David Abrahams – Serial liar

David Abrahams, alias David Martin was unknown to me at the beginning of this week, and yet it appears that he has been a busy little bee indeed. At least where deception is concerned. A bee of lies.

It turns out that when David Abrahams was trying to become Labour MP for Richmond in 1992, he made a point of introducing the selection committee to his wife and son.

A divorcee, Anthea Bailey, told a local newspaper she and her 11-year old son had posed as Mr Abrahams’ family. This was done, she said, as a “business arrangement” so he could create “the right impression”.

A press statement was apparently also issued at the time of his selection, reportedly stating how he lived with his wife and son – but he had never been married.

That business arrangement involved Mr Abrahams paying off Mrs Bailey’s overdraft, and paying her son’s private school fees. He also failed to mention that he was going through the courts at the time, under the name David Martin, though he was eventually found innocent of the charge of illegally evicting a tenant.

He even seems to be lying about how old he is. He claims to have been born in 1954, but records suggest that he was in fact born in 1944.

His duplicitous behaviour seems to be contagious. It is remarkable how many Labour politicians seem to have no idea who he is, as if he came down in the last shower. A shower… of money.

Stephen Pollard in the Spectator remarks:From 1992-95 I worked for the Fabian Society. Our meetings were attended by a variety of people: students and academics, hacks and Labour Party members, politicos and wannabe politicos. The presence of someone such as Gordon Brown at one of these meetings was not in the least bit unusual, nor that of any other senior party figure. As an affiliated part of the Labour Party, our job in opposition was to provoke thought about the party’s policies.

One of the regular – indeed, one of the most assiduous – attendees at those meetings was David Abrahams. He would mix, as would everyone in that milieu, with backbenchers, front benchers, NEC members and Shadow Cabinet members.

Many of those people are now ministers. Others are Cabinet members, some very senior. It is possible – just – that when they say they have no idea who David Abrahams is, or cannot recall ever meeting him, they are telling the truth. It is, after all, possible that there are people in the country who have never heard of, say, Gordon Brown. Possible, yes; but very, very unlikely.
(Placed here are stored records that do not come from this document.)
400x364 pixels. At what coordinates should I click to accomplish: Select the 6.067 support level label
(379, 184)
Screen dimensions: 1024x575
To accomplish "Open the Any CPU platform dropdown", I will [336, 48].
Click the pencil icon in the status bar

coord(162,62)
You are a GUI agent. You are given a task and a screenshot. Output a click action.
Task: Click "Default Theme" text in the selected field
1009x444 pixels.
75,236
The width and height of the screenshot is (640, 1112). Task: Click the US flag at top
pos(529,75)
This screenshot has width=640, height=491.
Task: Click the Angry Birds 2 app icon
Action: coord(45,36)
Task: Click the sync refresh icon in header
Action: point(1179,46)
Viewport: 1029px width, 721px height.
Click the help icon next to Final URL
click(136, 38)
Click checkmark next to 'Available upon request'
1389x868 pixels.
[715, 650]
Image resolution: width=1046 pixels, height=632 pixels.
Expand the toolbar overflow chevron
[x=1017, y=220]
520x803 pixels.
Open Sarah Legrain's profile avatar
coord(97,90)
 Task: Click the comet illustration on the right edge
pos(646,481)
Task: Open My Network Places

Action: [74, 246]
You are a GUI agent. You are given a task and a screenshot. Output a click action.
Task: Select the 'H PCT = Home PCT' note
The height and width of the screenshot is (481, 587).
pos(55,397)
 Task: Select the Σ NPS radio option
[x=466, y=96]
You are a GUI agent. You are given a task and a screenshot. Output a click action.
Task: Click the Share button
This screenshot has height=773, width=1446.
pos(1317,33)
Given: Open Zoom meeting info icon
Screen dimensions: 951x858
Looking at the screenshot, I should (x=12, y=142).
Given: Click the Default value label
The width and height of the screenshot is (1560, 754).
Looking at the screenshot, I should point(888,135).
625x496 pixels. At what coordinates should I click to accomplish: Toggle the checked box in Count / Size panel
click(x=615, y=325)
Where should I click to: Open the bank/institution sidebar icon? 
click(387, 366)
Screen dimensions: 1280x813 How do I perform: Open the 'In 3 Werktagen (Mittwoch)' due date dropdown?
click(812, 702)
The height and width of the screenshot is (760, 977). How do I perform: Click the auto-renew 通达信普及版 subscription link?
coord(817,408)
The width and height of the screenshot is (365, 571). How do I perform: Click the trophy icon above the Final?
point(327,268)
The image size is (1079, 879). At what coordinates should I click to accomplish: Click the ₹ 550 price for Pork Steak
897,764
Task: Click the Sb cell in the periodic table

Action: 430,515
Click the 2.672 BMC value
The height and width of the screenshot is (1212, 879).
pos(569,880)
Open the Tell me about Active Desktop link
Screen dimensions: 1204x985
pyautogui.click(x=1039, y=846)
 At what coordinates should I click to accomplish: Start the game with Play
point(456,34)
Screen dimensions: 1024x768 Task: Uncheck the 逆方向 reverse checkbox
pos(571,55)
The obvious question is WHY? Why did Mr Abrahams go to such lengths to conceal his identity?
What was he trying to gain? Forgiveness for another run at Parliament, perhaps, or an honour, or maybe he is one of those people who likes to believe that he has influence with important people. Maybe some sort of property dodge, or lenient planning oversight? I doubt he did it just to get a plum seat at Blair’s leaving speech. Whatever the reason, it is clear that his insidious roots have spread throughout the upper echelons of the Labour party, and it’s going to take some digging to shift them.

It’s coming out tonight that some of the people, in whose name Mr Abrahams donated money, had no idea that this was being done. Janet Dunn, a lifelong Tory, had £25,000 sent in her name. She is the wife of Anthony Dunn, who has done land consultancy for Mr Abrahams in the past, and knew absolutely nothing about the matter until this week. She is not best pleased, calling the situation “disgusting”.

The Crown Prosecution Service seems to be taking an interest.

David Abrahams admits to knowingly breaking the law.

Labour general secretary Peter Watt has resigned following the revelation that a property developer made donations to the party via two colleagues.
David Abrahams, who gave more than £400,000 through associates, said Mr Watt’s resignation was “sad”.

Mr Watt told a meeting of officers of Labour’s National Executive Committee he had known about the arrangement.

Under the law, those making donations on behalf of others must give details of who is providing the money.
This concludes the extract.